The Intergenerational Report (IGR) for the last 20 years has warned us that the era of magic pudding politics is fast coming to a close. Last week, it declared it over.
Simply put Australians will be poorer over the next 40 years. We can no longer squander our precious resources, tax and regulate our entrepreneurs out of existence, and continue to squib hard facts in the face of rent seeking special interests who fund political parties of the left.
The 1970s taught us a clear and incontrovertible lesson, that government largesse allowed to go unchecked and unchallenged ultimately leads to stagflation. Unemployment hurts the unemployed, inflation hurts the assetless, stagflation hurts everyone.

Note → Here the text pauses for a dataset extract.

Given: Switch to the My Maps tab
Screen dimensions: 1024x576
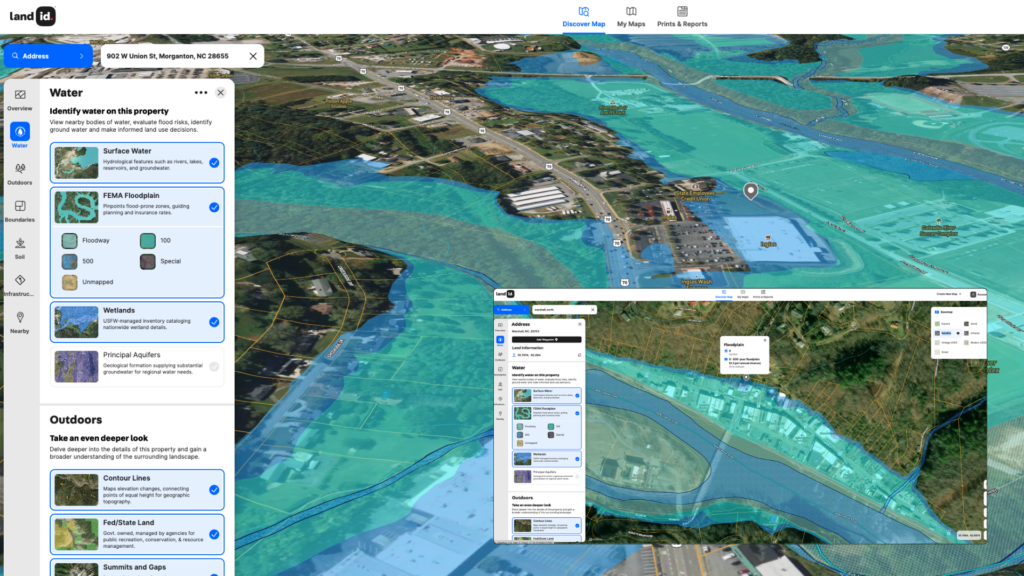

Those on the Left remember how great their 1970s privilege felt, accumulating large swathes of economic resources and political power for themselves at the cost of everyone else. They have convinced themselves that the problem wasn’t policy but branding. What they needed was… rebranding.
And so here we are.
Paul Krugman, the Nobel prize winning left wing economist and New York Times columnist, jokes that if you laid every economist in the world end to end, you still wouldn’t reach a conclusion. Except for rent control.
According to Krugman the only thing that can unite economists is their agreement that rent controls make things worse. He has never heard of the Australia Institute, the Greens and Teals. They think it is an obvious solution to our housing crisis. What constantly surprises is that no one can ever seems to report that these are the very same people who created the housing crisis, and the resulting wealth inequality.
It must be nice to be able to simultaneously create a problem and to pretend to care about it too.
This is just the Greens and Teals people say, however, this faulty reasoning is what lead to the biggest subsidisation of coal companies in our history.
Faced with a blowout in wholesale energy prices caused by Chris Bowen’s magical energy transition plan where everyone gets a Unicorn, the left in the guise of Labor, the Greens and Teals voted for price caps that resulted in $900m plus compensation bill for some of the most profitable coal companies in the world.
You may want to stop and think about that. The Teals, within a year of getting elected, voted for legislation that resulted in the largest transfer of taxpayer funds ever to coal companies, including those owned by overseas investors.
We are ready for our lecture on integrity now.
When Chris Bowen talks about border adjustment taxes, what he is really talking about is tariffs. The same policy that took nearly three decades to unwind, and four decades to defeat, is resurrected with a simple rebranding.
The damage that tariffs did to working Australians, our children, our economy and our national psyche, while enriching the underserving privileged, cannot be understated. Yet here we are on the verge of breezily reintroducing them without any serious discussion.
Ah the power of rebranding.
The IGR cannot scream it louder: the party is over, it is about to get a lot tougher, the path to prosperity is clear but it rests on properly considered policies based on the values of real equality, compassion, fairness and freedom. Most of all it means rejecting feel-good fact-free vibes for the economic wisdom that government is not the answer to our problems but too often the cause.
It is a fundamental truth based on a long hard history; to do anything else risks the stagflation of ye olde times, and that is not rebranding.